Bearing Witness in Blood
Tomorrow marks the 17th annual day of prayer and fasting for the Church’s missionary martyrs.
The day will be one of special remembrance for those pastoral workers who gave their lives in 2008 due to violence perpetrated by others, or while in the service of others.
The day of remembrance, which is sponsored by the Pontifical Missionary Union and the Missionary Youth Movement, falls on the anniversary of the slaying of Archbishop Oscar Romero of San Salvador who was killed on March 24, 1980, as he celebrated the Eucharist.
The motto for this year, during the Church’s Pauline Year, is “In Chains for Christ, Free to Love,” evoking the imprisonment and other hardships suffered by the Apostle of the Gentiles as he carried out his mission.
Those who gave their lives as martyrs this past year include Archbishop Paulos Faraj Rahho, the Chaldean Archbishop of Mosul, Iraq, who was abducted at a church while leading a Via Crucis.
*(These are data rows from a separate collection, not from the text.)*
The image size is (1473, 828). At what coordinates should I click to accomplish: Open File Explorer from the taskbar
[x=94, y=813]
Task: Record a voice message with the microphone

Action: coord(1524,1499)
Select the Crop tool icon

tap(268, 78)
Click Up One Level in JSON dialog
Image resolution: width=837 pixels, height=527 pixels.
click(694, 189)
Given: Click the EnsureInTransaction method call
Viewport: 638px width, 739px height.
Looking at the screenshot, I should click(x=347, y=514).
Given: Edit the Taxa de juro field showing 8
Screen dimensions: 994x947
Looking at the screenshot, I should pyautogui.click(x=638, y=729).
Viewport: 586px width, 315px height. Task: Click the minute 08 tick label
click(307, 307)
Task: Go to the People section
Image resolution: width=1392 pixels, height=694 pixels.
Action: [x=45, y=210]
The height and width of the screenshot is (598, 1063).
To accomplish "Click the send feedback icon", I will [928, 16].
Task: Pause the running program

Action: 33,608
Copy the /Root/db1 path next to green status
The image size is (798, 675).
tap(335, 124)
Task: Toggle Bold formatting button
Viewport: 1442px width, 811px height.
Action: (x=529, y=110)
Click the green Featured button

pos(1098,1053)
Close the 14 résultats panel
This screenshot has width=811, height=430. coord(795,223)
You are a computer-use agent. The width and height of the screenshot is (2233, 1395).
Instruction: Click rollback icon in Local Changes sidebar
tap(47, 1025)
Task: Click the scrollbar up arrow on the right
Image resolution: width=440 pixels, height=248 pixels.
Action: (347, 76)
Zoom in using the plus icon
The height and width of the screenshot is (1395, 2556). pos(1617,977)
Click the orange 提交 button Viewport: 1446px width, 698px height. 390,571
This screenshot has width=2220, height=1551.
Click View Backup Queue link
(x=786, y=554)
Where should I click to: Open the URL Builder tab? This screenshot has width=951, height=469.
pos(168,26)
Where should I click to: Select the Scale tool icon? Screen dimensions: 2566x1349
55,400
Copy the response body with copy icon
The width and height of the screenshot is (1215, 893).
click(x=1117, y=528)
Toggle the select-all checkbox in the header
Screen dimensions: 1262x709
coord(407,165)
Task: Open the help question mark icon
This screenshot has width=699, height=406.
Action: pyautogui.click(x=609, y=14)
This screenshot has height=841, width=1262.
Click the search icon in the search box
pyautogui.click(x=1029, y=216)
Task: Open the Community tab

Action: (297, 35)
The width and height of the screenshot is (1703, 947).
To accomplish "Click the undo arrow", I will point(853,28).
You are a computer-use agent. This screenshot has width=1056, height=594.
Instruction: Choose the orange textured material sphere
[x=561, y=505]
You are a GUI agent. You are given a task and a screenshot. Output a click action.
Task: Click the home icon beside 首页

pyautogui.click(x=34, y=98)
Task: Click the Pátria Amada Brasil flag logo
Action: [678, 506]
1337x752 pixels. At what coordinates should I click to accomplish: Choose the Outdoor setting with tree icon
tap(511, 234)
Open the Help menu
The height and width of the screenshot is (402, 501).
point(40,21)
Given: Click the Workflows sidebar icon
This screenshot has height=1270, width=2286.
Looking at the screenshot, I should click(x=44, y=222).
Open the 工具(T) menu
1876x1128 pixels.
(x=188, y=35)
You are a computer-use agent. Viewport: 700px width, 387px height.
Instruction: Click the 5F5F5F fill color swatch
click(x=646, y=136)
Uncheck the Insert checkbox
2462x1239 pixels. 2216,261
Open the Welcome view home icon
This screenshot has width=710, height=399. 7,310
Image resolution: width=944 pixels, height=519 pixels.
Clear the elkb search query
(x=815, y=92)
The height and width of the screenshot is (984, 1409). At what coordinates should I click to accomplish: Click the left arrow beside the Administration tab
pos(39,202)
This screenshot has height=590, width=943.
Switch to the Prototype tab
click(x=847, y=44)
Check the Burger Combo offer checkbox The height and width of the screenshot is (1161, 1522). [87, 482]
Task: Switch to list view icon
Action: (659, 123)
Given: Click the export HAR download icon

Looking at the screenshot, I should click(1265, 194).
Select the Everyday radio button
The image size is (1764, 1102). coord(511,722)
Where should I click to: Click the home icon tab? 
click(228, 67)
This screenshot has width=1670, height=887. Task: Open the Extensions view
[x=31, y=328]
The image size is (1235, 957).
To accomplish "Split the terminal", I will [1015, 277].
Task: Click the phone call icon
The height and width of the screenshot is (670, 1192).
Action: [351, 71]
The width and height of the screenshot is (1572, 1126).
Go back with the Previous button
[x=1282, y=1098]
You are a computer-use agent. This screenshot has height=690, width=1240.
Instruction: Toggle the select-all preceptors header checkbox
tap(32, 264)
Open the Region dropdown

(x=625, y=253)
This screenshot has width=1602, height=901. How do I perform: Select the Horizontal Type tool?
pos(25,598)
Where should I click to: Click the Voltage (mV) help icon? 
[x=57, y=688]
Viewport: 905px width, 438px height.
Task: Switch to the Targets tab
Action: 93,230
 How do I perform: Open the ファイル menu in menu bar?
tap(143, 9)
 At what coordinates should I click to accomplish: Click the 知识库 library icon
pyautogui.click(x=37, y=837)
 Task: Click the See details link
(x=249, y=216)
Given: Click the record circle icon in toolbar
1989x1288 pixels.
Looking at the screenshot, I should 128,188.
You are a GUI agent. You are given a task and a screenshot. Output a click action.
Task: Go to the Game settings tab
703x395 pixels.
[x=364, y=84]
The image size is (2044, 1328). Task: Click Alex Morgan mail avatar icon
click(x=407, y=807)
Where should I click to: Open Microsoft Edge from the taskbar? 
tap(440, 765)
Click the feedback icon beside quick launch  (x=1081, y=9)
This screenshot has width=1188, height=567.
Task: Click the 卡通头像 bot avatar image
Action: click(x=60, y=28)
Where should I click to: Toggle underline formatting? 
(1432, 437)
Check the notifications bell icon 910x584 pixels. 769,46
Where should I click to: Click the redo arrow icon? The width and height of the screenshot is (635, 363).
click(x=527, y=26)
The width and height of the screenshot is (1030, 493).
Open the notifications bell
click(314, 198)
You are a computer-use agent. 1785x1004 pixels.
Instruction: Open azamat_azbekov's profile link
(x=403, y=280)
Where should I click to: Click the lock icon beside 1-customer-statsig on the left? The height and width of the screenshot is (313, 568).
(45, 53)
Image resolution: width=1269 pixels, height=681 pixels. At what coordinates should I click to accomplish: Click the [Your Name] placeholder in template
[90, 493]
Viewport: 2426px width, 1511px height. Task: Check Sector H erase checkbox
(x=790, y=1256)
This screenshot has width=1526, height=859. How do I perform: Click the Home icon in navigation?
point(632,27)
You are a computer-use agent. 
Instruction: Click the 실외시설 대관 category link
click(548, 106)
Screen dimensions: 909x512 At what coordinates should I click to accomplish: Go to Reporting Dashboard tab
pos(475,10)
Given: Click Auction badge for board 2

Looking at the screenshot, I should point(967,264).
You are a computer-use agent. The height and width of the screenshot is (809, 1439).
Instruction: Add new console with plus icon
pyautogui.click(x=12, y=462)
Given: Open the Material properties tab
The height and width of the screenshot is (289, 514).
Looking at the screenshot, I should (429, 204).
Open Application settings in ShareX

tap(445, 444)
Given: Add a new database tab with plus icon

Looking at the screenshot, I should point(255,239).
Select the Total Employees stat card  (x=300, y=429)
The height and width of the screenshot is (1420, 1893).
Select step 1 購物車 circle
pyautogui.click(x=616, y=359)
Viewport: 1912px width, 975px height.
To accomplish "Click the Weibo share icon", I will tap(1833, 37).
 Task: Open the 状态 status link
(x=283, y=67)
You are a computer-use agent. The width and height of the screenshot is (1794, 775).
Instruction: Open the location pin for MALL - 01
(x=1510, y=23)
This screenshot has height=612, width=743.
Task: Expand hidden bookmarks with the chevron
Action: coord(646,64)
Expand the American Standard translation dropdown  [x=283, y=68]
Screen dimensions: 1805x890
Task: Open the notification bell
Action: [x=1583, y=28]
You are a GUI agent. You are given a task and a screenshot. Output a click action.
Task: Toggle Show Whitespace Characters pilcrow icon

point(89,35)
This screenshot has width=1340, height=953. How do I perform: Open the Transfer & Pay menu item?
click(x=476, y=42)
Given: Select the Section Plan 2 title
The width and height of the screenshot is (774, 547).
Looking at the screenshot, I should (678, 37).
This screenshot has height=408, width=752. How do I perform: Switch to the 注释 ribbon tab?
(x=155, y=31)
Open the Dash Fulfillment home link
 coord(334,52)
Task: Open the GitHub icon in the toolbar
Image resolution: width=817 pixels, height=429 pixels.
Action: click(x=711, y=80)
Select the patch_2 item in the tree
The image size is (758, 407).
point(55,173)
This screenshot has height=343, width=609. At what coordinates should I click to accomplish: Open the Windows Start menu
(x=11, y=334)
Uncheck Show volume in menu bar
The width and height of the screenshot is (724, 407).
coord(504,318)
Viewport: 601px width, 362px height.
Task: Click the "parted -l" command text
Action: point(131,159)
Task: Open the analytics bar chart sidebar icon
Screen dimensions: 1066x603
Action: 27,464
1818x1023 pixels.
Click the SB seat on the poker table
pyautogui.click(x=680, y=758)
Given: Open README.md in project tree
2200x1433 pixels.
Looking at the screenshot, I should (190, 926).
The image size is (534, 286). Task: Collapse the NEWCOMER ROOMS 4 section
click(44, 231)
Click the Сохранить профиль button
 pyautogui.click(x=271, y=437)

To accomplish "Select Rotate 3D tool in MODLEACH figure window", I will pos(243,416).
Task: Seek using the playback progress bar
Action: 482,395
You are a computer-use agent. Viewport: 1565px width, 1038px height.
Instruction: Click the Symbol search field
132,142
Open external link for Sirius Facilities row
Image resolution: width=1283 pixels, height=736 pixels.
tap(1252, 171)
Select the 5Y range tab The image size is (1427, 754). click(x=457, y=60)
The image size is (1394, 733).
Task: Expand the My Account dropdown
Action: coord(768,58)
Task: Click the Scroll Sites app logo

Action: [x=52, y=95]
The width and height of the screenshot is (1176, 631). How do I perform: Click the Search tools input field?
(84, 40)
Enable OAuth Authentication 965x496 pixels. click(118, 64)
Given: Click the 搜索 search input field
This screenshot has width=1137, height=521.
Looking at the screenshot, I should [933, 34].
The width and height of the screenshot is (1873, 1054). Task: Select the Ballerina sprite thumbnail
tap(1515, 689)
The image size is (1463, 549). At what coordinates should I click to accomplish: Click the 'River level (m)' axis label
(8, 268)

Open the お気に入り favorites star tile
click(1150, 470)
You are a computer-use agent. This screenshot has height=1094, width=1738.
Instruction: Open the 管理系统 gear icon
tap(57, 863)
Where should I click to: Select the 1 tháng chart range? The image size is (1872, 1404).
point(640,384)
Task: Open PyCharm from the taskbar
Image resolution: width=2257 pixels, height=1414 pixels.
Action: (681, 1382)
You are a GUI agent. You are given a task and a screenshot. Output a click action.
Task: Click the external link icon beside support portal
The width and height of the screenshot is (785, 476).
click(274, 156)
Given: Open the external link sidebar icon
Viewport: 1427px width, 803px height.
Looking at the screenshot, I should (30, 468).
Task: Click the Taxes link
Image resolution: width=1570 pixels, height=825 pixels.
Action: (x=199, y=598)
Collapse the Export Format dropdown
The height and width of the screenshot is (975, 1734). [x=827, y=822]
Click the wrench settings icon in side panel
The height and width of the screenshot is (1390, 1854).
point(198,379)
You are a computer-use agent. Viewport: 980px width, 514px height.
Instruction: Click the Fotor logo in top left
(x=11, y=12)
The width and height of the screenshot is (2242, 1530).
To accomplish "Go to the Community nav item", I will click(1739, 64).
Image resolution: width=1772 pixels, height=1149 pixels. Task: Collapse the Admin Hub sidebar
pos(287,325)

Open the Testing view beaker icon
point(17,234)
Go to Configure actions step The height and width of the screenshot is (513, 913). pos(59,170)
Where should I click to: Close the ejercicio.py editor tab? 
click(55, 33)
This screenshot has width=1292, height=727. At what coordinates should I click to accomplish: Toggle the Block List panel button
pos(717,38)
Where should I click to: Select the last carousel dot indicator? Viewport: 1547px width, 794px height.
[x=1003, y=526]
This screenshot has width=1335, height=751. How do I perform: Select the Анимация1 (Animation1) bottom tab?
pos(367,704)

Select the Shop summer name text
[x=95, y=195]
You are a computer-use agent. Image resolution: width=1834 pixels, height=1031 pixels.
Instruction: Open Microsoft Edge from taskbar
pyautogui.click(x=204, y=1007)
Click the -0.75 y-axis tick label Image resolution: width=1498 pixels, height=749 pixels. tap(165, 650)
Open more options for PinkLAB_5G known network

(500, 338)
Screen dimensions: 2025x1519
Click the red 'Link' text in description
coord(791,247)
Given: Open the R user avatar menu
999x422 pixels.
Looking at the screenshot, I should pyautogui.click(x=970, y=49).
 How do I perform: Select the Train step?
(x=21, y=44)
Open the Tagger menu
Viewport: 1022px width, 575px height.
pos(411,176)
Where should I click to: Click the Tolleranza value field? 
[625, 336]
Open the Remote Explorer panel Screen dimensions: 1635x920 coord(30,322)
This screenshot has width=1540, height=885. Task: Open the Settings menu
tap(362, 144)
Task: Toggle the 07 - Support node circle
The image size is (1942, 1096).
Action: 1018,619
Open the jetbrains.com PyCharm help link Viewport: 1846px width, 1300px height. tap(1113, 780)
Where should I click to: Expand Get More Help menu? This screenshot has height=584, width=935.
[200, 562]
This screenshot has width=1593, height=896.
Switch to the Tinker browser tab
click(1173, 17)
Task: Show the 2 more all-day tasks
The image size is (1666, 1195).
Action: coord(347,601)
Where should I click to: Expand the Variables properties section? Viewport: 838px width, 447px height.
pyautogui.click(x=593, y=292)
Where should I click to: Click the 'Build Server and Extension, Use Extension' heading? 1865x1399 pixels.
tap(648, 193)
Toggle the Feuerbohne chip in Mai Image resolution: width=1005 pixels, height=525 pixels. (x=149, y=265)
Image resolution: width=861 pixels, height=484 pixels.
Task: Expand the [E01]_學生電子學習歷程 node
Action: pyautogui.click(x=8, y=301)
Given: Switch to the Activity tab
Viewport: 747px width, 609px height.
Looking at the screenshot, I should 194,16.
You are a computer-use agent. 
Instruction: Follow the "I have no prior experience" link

Last year, 19 missionaries were killed in total (16 priests, one religious and two laypeople). Nine of them were from Asia (five from India and one each from Iraq, Sri Lanka, Kazakhstan and the Philippines), six from the Americas (two from Mexico and one each from Colombia, Venezuela, Brazil and Ecuador), three from Africa (Kenya, Nigeria and Democratic Republic of Congo), and two from Europe (England and France).
Regarding the locations of the martyrs’ sacrifices, the largest group of missionaries lost their lives in Asia (four in India and one each in the Philippines, Iraq, Sri Lanka and Nepal), followed by Latin America with five deaths (two in Mexico and one each in Venezuela, Colombia and Brazil), and five in Africa (two in Kenya and one each in Guinea Bissau, Nigeria and the Democratic Republic of Congo). Two other deaths occurred in Russia.
Among the priests, nine were diocesan clergy and seven belonged to orders and congregations (two Jesuits, one Oblate of Mary Immaculate, one Salesian, one Carmelite, one Mill Hill Missionary and one Saverian of the Foreign Missions of Yarumal, Colombia).
Also especially remembered in this group of priest-martyrs is Father Bernard Digal of the Indian Archdiocese of Cuttack-Bhubaneshwar, who was the first Catholic priest killed in Orissa after the outbreak of violence there; and Carmelite Father Thomas Pandippallyil, brutally murdered in Andhra Pradesh, India, while he went to celebrate Mass.
As every year, the lives of 2008’s missionary martyrs will be remembered through prayer vigils, Eucharistic adoration and the Via Crucis.